Rdc: nouvelle flambée de violences dans le nord-kivu

La situation sécuritaire se détériore encore dans le territoire de Rutshuru, au Nord-Kivu, où au moins dix personnes ont été enlevées, deux autres tuées et de nombreux biens pillés entre mardi et mercredi 24 juin, selon des acteurs humanitaires locaux.

Les incidents, signalés dans au moins six localités, incluent des enlèvements, des braquages sur les routes, des intrusions armées dans des habitations et des affrontements entre groupes armés. Les organisations humanitaires réclament un retour rapide de la sécurité dans cette zone de l’est de la République démocratique du Congo.

Mercredi matin, entre 9 heures et 10 heures, au moins sept personnes ont été kidnappées sur les axes Kibirizi-Rwindi, près de Butindiri, et Kibirizi-Kibingu. Parmi les victimes figurent trois chauffeurs de moto-taxi et leurs passagers. Les assaillants ont aussi emporté au moins 18 colis de poissons venant de Vitshumbi. L’identité des auteurs de ces enlèvements reste inconnue.

La veille, trois autres personnes avaient été enlevées. Deux d’entre elles ont été capturées lors d’une incursion armée dans une maison du quartier Buzito, à Kiwanja, tandis que la troisième a été prise dans le quartier Majengo, à Kibirizi.
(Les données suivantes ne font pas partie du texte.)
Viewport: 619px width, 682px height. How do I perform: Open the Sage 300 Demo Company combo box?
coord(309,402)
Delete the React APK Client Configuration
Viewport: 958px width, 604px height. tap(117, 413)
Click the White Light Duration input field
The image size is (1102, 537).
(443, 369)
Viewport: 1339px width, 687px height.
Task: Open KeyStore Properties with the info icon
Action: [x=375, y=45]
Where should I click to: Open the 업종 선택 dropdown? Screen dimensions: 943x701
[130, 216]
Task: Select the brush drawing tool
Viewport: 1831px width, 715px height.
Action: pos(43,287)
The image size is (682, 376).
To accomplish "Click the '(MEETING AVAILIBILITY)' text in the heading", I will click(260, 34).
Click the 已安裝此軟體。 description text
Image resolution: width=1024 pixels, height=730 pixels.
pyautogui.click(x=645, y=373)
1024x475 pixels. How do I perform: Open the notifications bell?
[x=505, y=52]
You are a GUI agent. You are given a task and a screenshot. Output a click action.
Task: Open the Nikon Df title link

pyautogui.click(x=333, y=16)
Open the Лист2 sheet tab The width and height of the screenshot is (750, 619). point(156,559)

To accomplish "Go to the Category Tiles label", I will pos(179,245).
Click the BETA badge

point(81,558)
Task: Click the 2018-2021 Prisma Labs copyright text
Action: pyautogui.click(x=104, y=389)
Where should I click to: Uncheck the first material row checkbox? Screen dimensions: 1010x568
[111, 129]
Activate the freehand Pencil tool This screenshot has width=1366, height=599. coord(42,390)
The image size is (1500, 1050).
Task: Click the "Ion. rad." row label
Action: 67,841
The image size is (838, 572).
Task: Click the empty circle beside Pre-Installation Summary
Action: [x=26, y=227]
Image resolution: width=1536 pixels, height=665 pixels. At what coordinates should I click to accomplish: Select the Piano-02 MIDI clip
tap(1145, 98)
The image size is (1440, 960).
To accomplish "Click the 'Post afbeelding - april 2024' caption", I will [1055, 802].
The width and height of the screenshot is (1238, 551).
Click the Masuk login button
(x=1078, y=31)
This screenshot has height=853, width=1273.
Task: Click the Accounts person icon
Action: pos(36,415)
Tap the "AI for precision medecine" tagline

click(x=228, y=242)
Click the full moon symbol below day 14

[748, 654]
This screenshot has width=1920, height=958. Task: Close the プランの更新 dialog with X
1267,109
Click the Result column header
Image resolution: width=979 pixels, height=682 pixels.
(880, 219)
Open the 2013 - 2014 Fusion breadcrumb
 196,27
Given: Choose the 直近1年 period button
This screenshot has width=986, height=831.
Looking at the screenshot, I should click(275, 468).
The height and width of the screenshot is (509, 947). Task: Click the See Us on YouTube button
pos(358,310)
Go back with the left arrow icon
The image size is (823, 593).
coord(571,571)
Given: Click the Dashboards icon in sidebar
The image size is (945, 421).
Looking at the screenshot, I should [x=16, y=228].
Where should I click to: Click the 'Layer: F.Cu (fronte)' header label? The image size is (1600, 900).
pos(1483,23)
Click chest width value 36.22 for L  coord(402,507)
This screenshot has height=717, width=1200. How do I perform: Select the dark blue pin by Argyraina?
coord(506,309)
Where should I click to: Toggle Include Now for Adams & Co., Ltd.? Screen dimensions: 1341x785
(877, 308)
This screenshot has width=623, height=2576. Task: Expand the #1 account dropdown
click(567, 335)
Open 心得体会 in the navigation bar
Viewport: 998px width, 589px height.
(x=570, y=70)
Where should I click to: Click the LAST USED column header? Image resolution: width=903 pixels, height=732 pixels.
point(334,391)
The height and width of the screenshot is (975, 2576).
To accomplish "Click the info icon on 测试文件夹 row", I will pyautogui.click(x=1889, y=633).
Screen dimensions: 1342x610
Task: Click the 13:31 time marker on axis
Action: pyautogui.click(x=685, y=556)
Toujours mardi, un camion de marchandises appartenant à des commerçants a été attaqué sur l’axe Kanyabayonga-Rwindi. Des hommes armés ont tiré pour forcer le conducteur à s’arrêter avant de dérober la cargaison. Aucune victime n’a été signalée lors de cette attaque.

Le même jour, une femme de 22 ans et son enfant ont perdu la vie dans le village de Kiseguro. Selon des sources locales, ils auraient été mortellement atteints par des balles perdues lors d’affrontements entre les rebelles de l’AFC-M23 et les combattants des FDLR.

Par ailleurs, la Croix-Rouge de la RDC a annoncé la mort de deux de ses volontaires, tués le 16 juin dernier dans le territoire de Walungu, au Sud-Kivu. Les victimes effectuaient une mission de supervision de travaux d’adduction d’eau potable dans le village de Kakumba lorsqu’elles ont été attaquées.

Le président national de la Croix-Rouge en RDC, Edgard Mateso, a fermement condamné cette attaque, la qualifiant de grave violation des principes humanitaires internationaux. Il a souligné que ce drame illustre les risques permanents auxquels sont confrontés les travailleurs humanitaires dans l’est du pays.